**Objectives:**
**a)** Check each statement against the aquarium forum thread and answer yes or no, quoting the words from the thread that settle it. (i) The used tank krazyju84 picked up measures 72*18*24. (ii) The Cichlid Guy prefers the six-foot tank. (iii) The Rhino Pleco is listed at 7 inches.
**b)** Pick up the aquarium forum thread after its final post and keep it going.

**Document section:**

• • •

# Which dimension works better for my stock?



## krazyju84 (Jul 10, 2014)

Will be getting a 150 gallon, which one would be better? 72*18*24 or 48*24*30?

Currently in 95 gallon corner bow front.

Rhino Pleco 9 inches
Oscar 7 inches
Blood Parrot 5 inches
Severum 4 inches
EBJD 4 inches
3 Silver dollars 4 inches


----------



## The Cichlid Guy (Oct 18, 2014)

I like the 6 foot tank. The added length gives your fish more swimming room than the taller, wider tank. It will also allow your fish to put more distance between themselves, should aggression occur, and more floor space to claim as territories.


----------



## Mcdaphnia (Dec 16, 2003)

The standard 150 has more slightly more surface area than the extra tall 150. That is a good thing since some fish claim the bottom as a territory marker and there will be an extra square foot of it. Also fish may be able to get a couple feet farther from an unfriendly neighbor. It is also easier to put a sturdy divider in the six foot tank as a temporary solution to future aggression.

Your stock reminds me of my personal imagery of keeping cichlids. I think of it as musical tanks. It is like the party game Musical Chairs that probably you have to be born about WWII to remember. Everything in the tank is going along fine, everything every fish getting along harmoniously. Then the music stops. Some fish has gotten bigger and noticed the tank shrinking around him. Another fish has decided to claim the whole tank as a mating ground.... Suddenly you are one tank short.


----------



## krazyju84 (Jul 10, 2014)

Thank you for the replies, I'll be going with the longer tank. Will update on how the new setup is going in the near future.


----------



## Mcdaphnia (Dec 16, 2003)

krazyju84 said:


> Thank you for the replies, I'll be going with the longer tank. Will update on how the new setup is going in the near future.


Good choice! While the proportions of an extra tall 150 are esthetically pleasing, cleaning the bottom is an extra six inches past my armpit.


----------



## krazyju84 (Jul 10, 2014)

Picked up a used 72*18*27 and currently filled it half way with water to check for any leaks. No leaks but I am wondering now if I should scrape off the old silicone put on new silicone.. or is it better to go with the "if it aint broke then don't fix it" ?

• • •

**Provided data:**

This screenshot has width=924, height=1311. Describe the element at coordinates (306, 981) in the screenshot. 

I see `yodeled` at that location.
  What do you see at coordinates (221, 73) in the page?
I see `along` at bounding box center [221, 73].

• • •

**Results for the exercise:**
**a)**
(i) No: "Picked up a used 72*18*27"
(ii) Yes: "I like the 6 foot tank."
(iii) No: "Rhino Pleco 9 inches"

**b)**
It is an old aquarium made in 1989, glass is 5/8 thick. I know it will bow a bit in the middle of the tank since this old thicker aquarium weren't made with any center brace, it isn't bowing at all with half full. That got me thinking about installing a center brace or two before I set this up... or should I not touch this project either? any experience out there with dealing with older aquariums?

thanks in advance


----------



## JimA (Nov 7, 2009)

Nice going with the longer tank. As far silicone how's it look, is it cracked and or kinda peeling off or just plain nasty looking? None of which will say it won't leak anyway if it looks good. If you feel confident doing it, I probably would. But take your time, it's not something you want to rush.

Maybe post a pic of how it looks.


----------



## Mcdaphnia (Dec 16, 2003)

krazyju84 said:


> Picked up a used 72*18*27 and currently filled it half way with water to check for any leaks. No leaks but I am wondering now if I should scrape off the old silicone put on new silicone.. or is it better to go with the "if it aint broke then don't fix it" ?
> 
> It is an old aquarium made in 1989, glass is 5/8 thick. I know it will bow a bit in the middle of the tank since this old thicker aquarium weren't made with any center brace, it isn't bowing at all with half full. That got me thinking about installing a center brace or two before I set this up... or should I not touch this project either? any experience out there with dealing with older aquariums?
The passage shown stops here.